如今,放疗技术水平的提升使大剂量照射得到进一步运用。由于增加了照射时的生物等效剂量,大剂量分割放疗在多种肿瘤的治疗中取得了良好的临床效果[23]。研究表明,相比于常规分割照射,大剂量分割照射在联合免疫治疗方面有明显的理论优势:大剂量分割照射后能产生更多的肿瘤抗原,且可诱导免疫细胞及时浸润[24]。此外,大剂量分割照射还能通过促进树突状细胞成熟、细胞因子分泌及激活T 细胞特异性杀伤能力来加强免疫应答反应[25]。然而,肿瘤新生血管的增加会形成物理屏障,使免疫细胞到达肿瘤部位变得困难,限制免疫治疗的有效性[10]。异常管脉系统还会形成缺氧和酸性微环境,使T淋巴细胞和自然杀伤细胞等抗肿瘤免疫细胞变成无反应状态,随后发生凋亡,加剧免疫抑制[26]。另一方面,VEGF除了刺激肿瘤血管生成,还作为趋化因子对免疫细胞产生不同程度影响[27-28],如使树突状细胞和淋巴细胞等抗肿瘤免疫细胞相对缺乏,髓源性抑制细胞和肿瘤相关巨噬细胞等免疫抑制细胞积累,诱导免疫失衡。因此,如何优化组合使大分割放疗与免疫联合达到最优协同作用是值得进一步探索的问题。现在在肝癌、非小细胞肺癌、黑色素瘤领域运用抗血管生成靶向药物联合免疫药物的治疗模式有了非常好的疗效。在晚期结直肠癌领域,REGONIVO研究也证实了抗血管生成靶向药物联合免疫检查点抑制剂的抗肿瘤效应[29]。在大剂量放疗的同时应用抗血管生成的靶向药物,而后与免疫治疗联合可能是本研究下一步的研究方向。

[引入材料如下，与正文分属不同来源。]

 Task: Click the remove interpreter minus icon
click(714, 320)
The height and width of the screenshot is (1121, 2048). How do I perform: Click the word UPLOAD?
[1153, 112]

本研究仍存在局限,本研究虽然探讨了不同剂量分割放射治疗对直肠癌细胞增殖及血管生成的影响,但未进一步探讨放射次数带来的影响。此外,细胞实验难以完全模拟临床放疗,研究者正在进行动物实验进一步验证研究结果。

综上所述,本研究证实了单次大剂量的放射促进直肠癌细胞中HIF-1α和VEGF的表达,促进血管内皮细胞的增殖,进而促进了肿瘤血管的生成,为探索肿瘤大剂量放疗联合免疫治疗的优化提供了一定参考。